Esto debe continuar siendo así –en mi opinión– no solo por la forma en que se originó el sistema y que determinó su peculiar naturaleza, sino también por conveniencia política a la hora de mantener su racionalidad: España debe sustancialmente el Estado de las Autonomías a las particulares ansias de Cataluña. Sin ellas, es muy probable que ni la República hubiera alumbrado el principio dispositivo ni la Transición lo hubiera ratificado. Pero loado este hecho, ha de reconocerse una cierta artificiosidad inicial en su configuración, que ha llevado a algunas Comunidades a intentar justificaciones de su existencia diferenciada que en no pocas ocasiones son próximas a lo delirante y basta para comprobarlo la lectura de los preámbulos de algunos Estatutos o la danza en torno al bable que se escenifica en Asturias y no hablemos de los proyectos de nuevos Estatutos del País Vasco o de la propia Cataluña remitidos en su día al Congreso.

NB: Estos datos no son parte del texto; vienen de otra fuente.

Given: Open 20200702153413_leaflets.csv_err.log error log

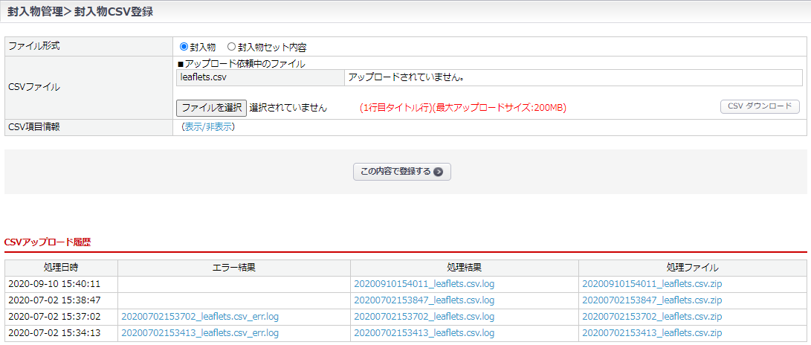Looking at the screenshot, I should pos(200,333).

Nosotros, todos los españoles, la nación soberana que somos representada en el Parlamento nacional, no podemos desentendernos de estas derivas ni dejar su corrección a los ámbitos judiciales, no aptos por definición para adoptar decisiones políticas sin ellos mismos desnaturalizarse.

España, repito, tiene en Cataluña la raíz histórica más profunda del Estado de las Autonomías y, por lo tanto, de los beneficios que para su desarrollo económico y político de él se han derivado, pero debemos ser prudentes y fieles al modelo, sorteando el tentador riesgo de que en el noble afán de encajar a Cataluña, acabemos desencajando a España…

Ramón Trillo, expresidente de Sala del Tribunal Supremo.